*** Opening Listed records ***

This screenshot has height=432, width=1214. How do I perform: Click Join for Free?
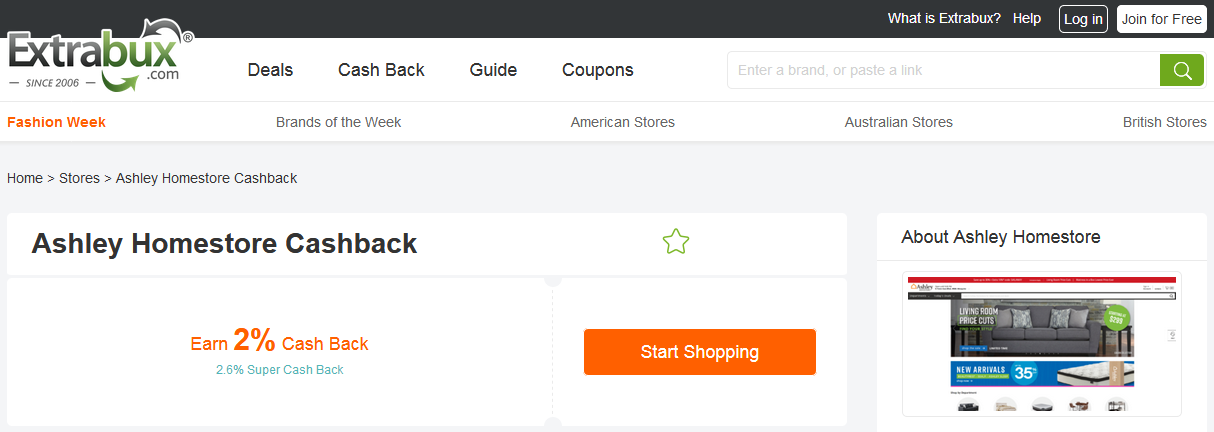(x=1161, y=19)
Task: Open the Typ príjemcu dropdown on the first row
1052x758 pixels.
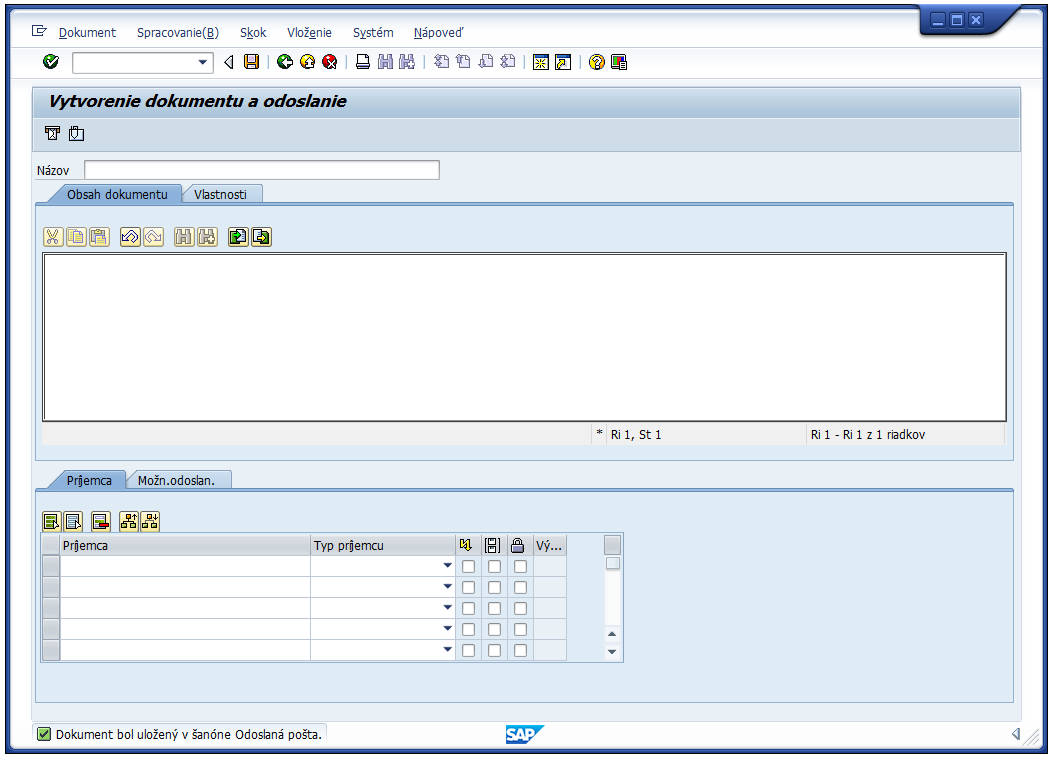Action: click(447, 566)
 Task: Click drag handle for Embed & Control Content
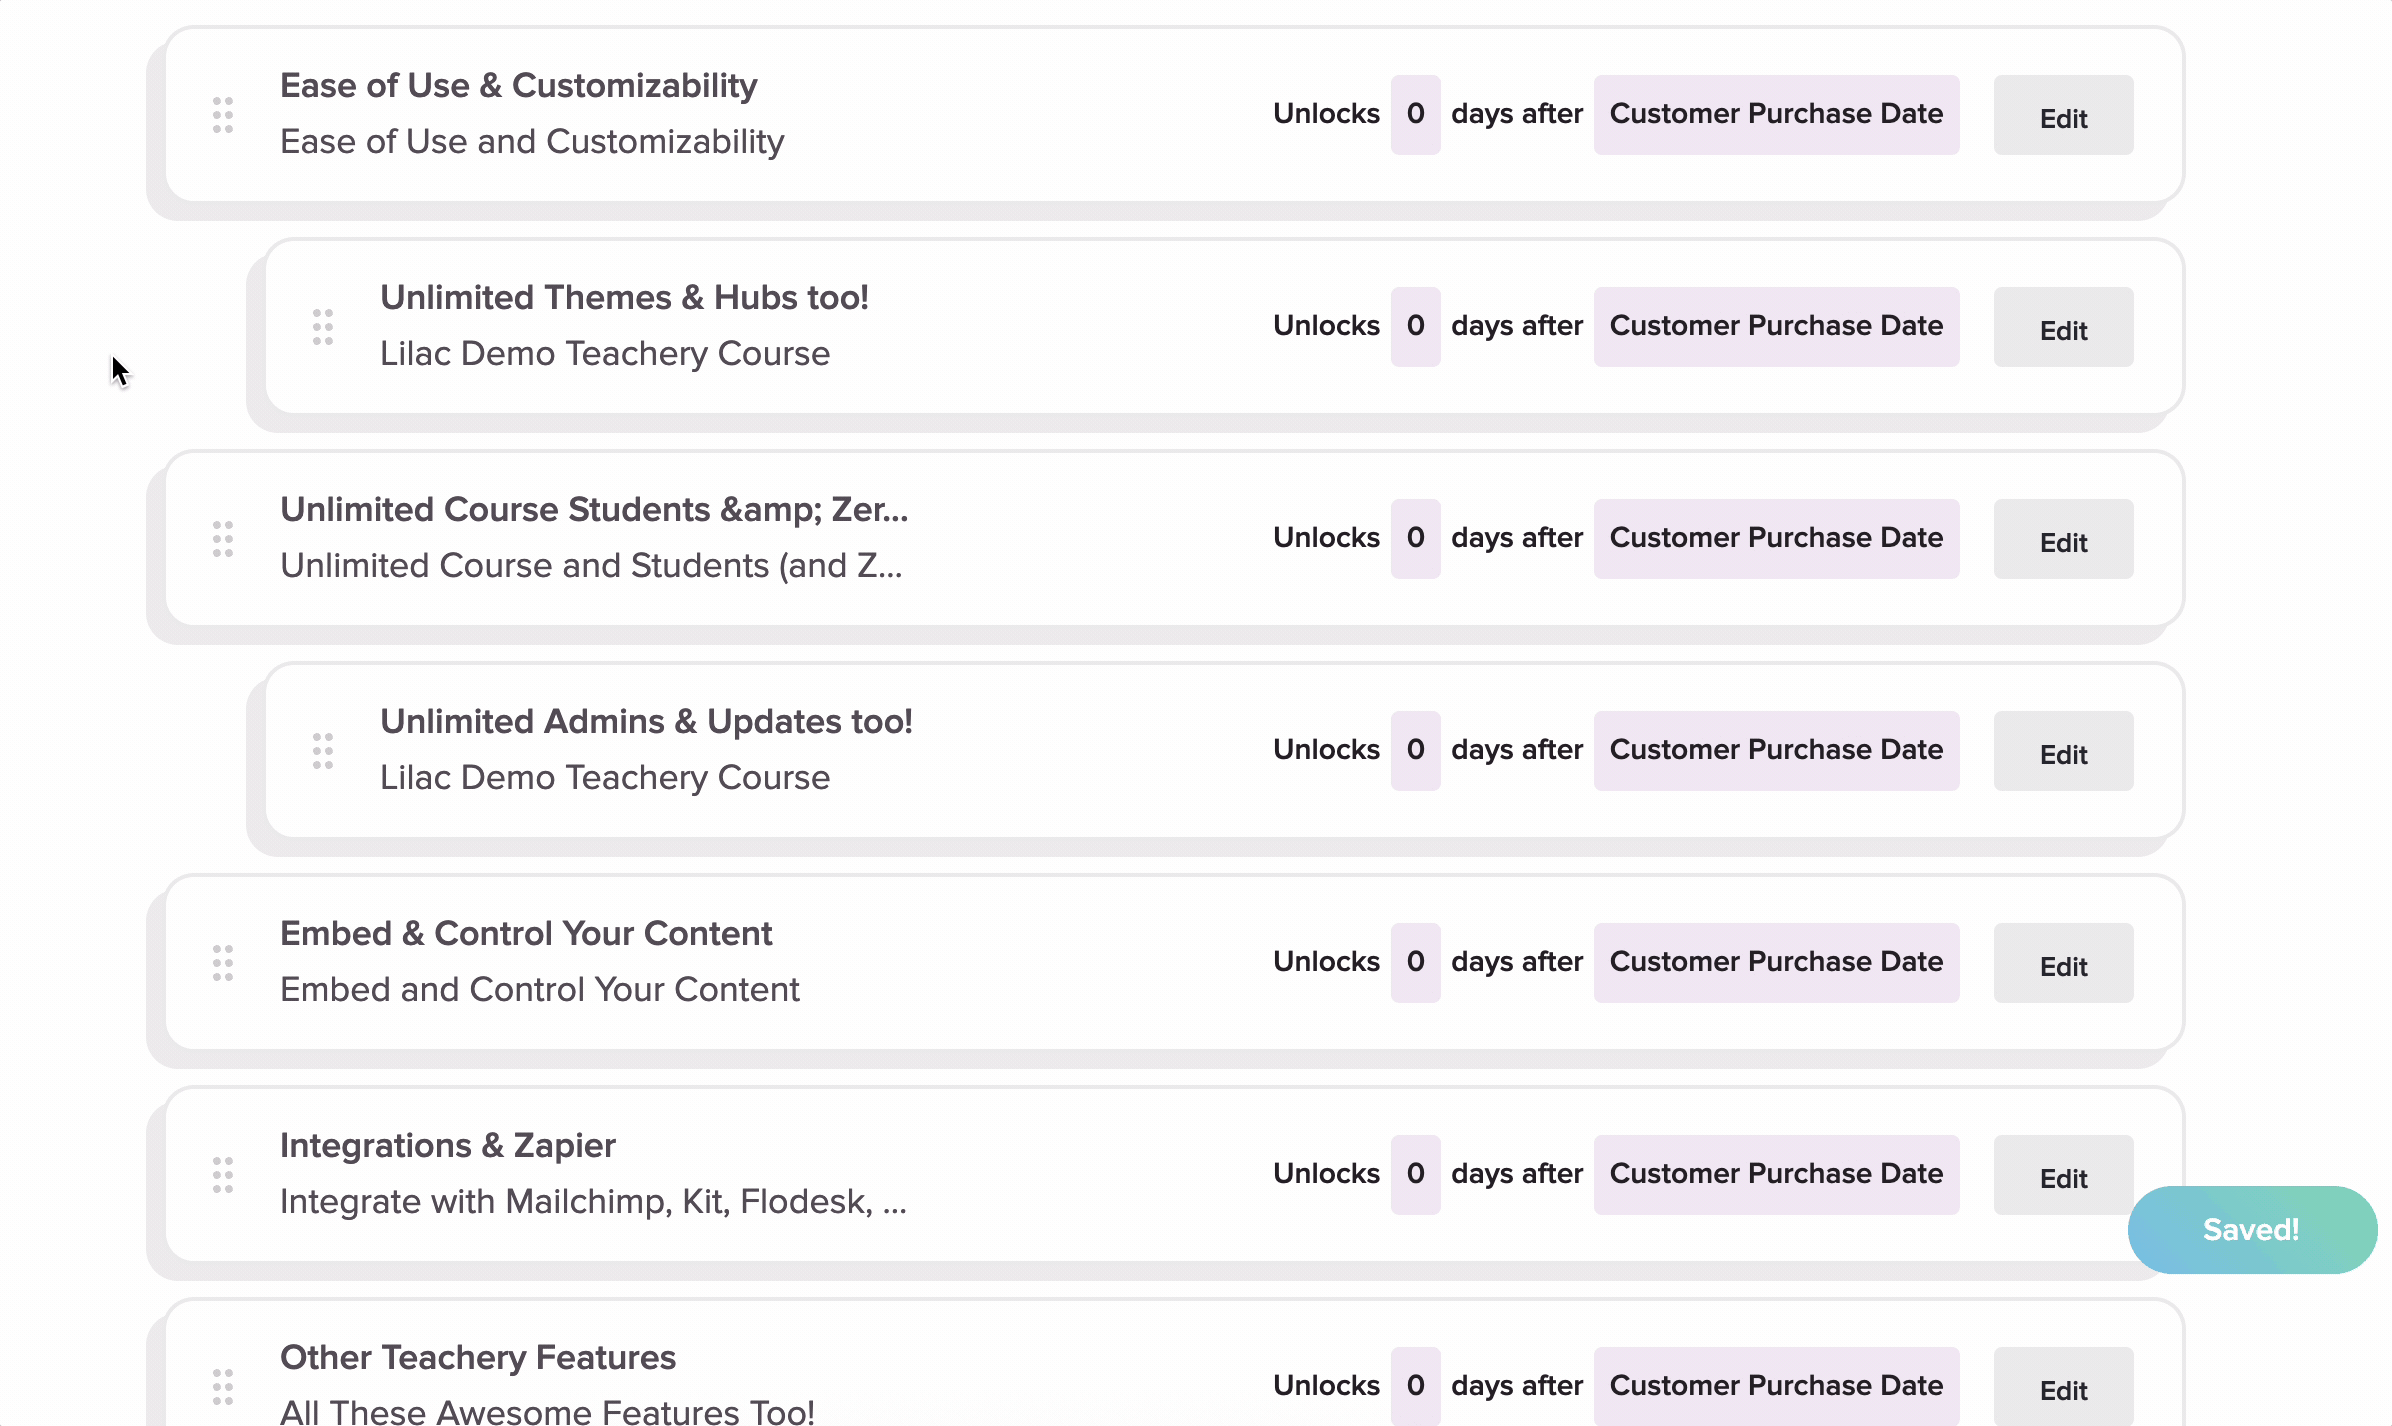tap(223, 963)
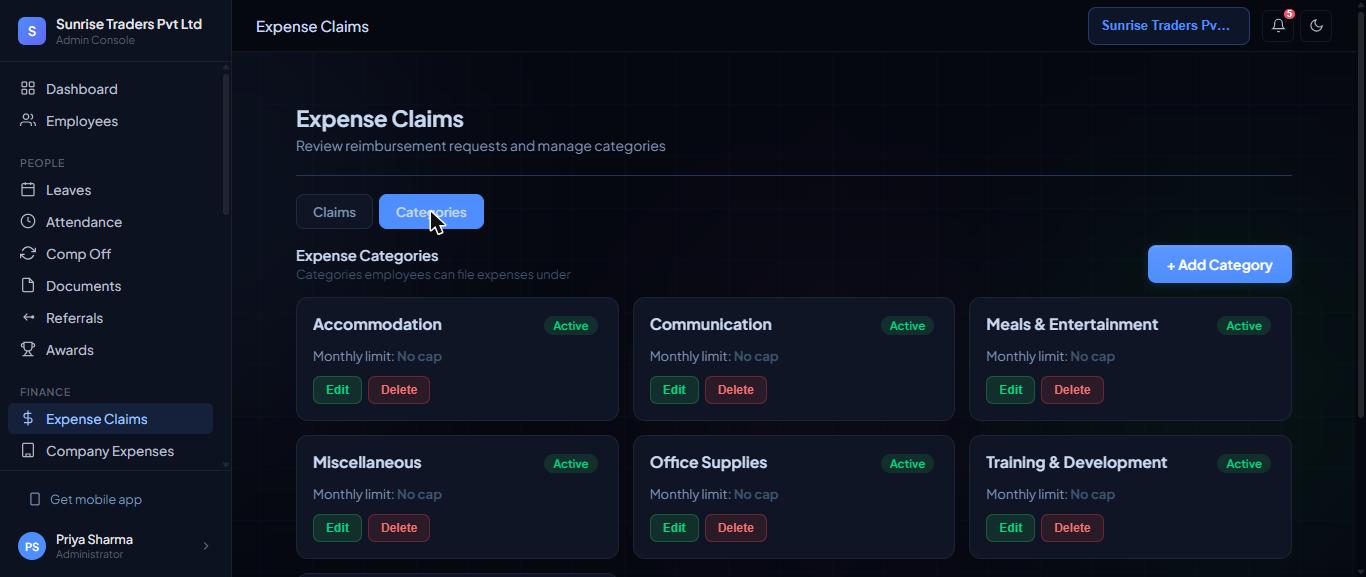The height and width of the screenshot is (577, 1366).
Task: Click the Add Category button
Action: [1219, 265]
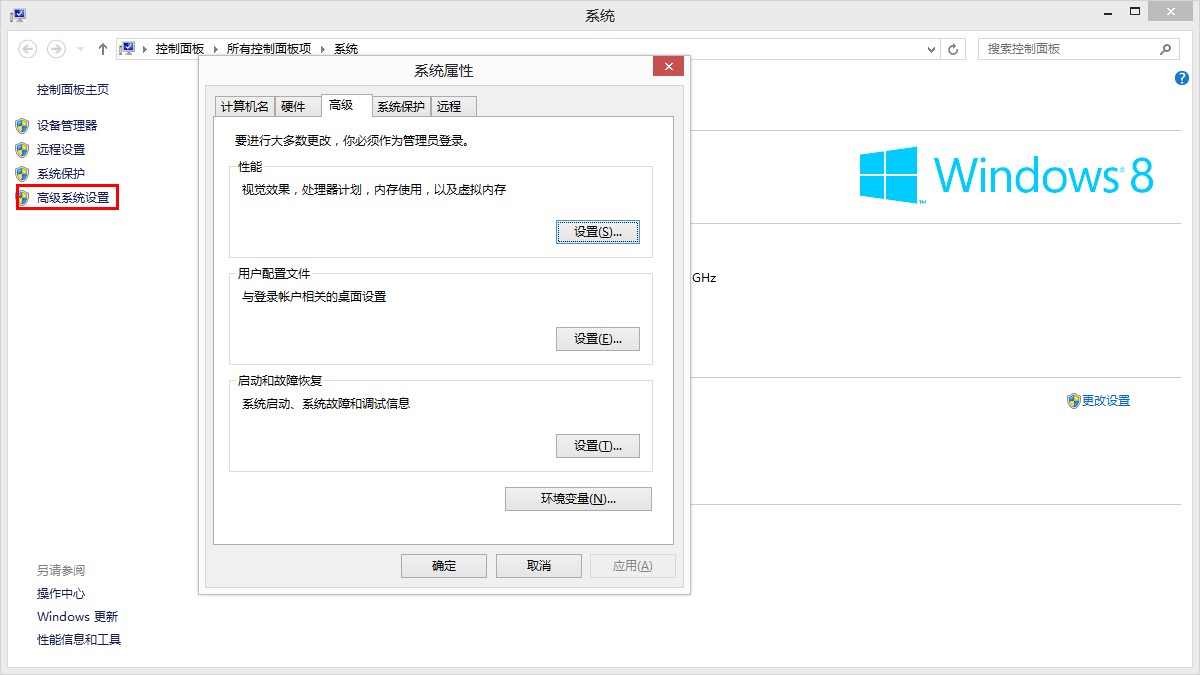Click the back arrow navigation button
This screenshot has width=1200, height=675.
28,49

*** Closing Listed records ***

* **Directions for this task**
Would you transcribe exactly, and only, the lines from the one containing "Task: Open the" through the last line of the records above, both included, leaving out the pictures?

* **Worked solution**
Task: Open the Typ príjemcu dropdown on the first row
1052x758 pixels.
Action: click(447, 566)
 Task: Click drag handle for Embed & Control Content
tap(223, 963)
The height and width of the screenshot is (577, 1366).
Task: Click the Add Category button
Action: [1219, 265]
Click the back arrow navigation button
This screenshot has width=1200, height=675.
28,49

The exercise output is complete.